-- EXERCISE INSTRUCTIONS --
Copy the lines from the one with "600x408 pixels. Task: Open" to the one with "(x=1483, y=22)" in the records below, both included, without changing anything.

═══ RECORDED INFORMATION ═══

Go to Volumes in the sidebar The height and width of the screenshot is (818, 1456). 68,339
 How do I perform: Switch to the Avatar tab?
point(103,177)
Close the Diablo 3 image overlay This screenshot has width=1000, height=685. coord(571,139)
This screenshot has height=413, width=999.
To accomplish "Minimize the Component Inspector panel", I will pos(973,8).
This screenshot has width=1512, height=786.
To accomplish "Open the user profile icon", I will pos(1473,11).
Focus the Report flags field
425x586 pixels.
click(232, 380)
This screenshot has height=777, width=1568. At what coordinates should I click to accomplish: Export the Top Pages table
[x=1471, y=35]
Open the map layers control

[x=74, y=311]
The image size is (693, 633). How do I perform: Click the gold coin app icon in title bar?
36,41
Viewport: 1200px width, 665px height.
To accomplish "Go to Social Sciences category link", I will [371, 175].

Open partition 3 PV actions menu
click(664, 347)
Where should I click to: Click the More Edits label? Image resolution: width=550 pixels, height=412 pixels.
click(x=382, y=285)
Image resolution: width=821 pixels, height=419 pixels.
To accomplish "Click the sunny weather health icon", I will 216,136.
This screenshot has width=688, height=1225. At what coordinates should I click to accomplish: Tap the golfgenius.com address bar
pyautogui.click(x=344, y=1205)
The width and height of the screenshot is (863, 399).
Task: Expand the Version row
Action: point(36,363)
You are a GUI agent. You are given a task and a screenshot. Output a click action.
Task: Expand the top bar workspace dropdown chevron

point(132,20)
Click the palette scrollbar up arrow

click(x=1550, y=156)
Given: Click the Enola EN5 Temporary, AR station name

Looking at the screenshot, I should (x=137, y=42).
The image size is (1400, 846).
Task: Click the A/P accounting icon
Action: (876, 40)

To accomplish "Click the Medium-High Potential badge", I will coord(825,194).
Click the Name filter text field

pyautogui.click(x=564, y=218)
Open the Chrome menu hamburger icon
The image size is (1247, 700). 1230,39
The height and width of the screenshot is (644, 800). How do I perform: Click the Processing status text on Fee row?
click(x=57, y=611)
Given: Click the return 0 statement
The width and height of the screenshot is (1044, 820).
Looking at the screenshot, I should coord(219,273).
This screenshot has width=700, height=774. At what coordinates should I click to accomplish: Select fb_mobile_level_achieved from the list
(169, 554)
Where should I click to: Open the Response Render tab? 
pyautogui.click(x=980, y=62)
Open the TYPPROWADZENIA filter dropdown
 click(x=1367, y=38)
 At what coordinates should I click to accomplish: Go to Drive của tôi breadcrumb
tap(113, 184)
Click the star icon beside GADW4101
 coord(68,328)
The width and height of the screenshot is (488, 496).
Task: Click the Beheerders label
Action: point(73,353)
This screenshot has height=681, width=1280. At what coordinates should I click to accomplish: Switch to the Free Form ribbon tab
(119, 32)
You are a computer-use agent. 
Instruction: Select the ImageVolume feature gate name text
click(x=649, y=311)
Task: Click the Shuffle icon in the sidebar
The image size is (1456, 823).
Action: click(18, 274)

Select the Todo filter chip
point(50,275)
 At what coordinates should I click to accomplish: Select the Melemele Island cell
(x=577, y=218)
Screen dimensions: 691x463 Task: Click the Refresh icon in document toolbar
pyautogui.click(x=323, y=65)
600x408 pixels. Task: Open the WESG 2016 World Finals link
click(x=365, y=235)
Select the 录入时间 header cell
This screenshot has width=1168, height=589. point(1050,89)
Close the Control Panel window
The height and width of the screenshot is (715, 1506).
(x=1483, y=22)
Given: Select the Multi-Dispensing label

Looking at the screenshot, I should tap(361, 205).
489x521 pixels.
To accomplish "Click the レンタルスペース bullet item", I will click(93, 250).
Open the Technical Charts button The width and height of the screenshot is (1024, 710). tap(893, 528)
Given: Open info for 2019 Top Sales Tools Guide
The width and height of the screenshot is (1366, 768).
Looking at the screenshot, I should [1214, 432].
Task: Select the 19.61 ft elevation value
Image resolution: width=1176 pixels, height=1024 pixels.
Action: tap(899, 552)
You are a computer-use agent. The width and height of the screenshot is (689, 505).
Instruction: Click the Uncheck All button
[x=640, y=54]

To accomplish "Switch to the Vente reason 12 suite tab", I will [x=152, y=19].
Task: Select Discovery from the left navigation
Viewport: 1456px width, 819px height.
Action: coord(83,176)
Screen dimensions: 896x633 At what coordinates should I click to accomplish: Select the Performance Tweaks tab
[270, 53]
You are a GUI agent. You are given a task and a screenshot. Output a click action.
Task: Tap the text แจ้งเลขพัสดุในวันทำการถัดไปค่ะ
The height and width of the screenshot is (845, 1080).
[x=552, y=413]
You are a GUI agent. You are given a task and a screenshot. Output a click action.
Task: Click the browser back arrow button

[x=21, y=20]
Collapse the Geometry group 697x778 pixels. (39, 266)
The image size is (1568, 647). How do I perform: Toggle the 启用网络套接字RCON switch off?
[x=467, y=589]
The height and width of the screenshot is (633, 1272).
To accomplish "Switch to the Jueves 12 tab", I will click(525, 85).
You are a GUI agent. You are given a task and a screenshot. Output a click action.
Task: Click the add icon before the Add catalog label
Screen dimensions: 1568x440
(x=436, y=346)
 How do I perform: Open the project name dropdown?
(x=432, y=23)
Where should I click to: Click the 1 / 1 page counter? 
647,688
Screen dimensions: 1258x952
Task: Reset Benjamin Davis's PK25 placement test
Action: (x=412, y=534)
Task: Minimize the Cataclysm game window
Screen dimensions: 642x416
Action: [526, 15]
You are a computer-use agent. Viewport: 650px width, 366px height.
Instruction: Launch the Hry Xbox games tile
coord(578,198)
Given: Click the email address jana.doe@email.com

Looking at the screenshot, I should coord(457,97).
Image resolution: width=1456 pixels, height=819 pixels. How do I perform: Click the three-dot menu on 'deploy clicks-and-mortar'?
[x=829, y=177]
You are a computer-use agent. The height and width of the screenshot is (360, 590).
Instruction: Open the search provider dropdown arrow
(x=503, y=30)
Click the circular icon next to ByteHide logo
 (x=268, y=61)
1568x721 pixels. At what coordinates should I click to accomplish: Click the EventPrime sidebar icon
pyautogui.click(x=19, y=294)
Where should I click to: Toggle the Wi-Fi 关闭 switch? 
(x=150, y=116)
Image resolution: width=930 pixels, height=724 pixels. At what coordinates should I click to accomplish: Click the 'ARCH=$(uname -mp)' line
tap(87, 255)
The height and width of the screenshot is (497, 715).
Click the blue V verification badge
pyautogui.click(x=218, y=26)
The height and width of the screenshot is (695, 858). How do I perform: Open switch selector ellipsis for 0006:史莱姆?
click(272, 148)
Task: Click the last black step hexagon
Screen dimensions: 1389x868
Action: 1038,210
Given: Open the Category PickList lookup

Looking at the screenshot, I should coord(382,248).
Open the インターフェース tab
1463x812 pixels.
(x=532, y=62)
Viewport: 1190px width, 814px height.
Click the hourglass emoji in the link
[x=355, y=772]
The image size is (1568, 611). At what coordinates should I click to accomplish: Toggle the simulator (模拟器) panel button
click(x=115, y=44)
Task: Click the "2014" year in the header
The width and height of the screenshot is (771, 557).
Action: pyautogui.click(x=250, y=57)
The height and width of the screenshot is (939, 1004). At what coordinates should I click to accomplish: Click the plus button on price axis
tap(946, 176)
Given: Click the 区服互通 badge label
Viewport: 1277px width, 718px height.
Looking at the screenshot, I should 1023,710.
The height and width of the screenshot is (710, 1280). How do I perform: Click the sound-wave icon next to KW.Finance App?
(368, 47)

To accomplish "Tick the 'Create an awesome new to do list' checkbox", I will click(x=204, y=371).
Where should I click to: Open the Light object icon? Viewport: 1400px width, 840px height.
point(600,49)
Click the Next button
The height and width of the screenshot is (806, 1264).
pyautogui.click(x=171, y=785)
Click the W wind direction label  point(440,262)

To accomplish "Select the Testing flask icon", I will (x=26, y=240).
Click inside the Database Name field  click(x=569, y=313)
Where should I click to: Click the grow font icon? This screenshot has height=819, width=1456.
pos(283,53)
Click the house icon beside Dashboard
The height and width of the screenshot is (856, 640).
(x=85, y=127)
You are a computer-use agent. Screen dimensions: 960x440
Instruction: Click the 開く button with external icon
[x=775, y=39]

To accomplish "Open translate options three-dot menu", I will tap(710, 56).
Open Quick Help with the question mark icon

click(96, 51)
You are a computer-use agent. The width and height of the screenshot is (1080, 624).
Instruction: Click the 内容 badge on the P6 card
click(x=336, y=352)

═══

-- THE SOLUTION --
600x408 pixels. Task: Open the WESG 2016 World Finals link
click(x=365, y=235)
Select the 录入时间 header cell
This screenshot has width=1168, height=589. point(1050,89)
Close the Control Panel window
The height and width of the screenshot is (715, 1506).
(x=1483, y=22)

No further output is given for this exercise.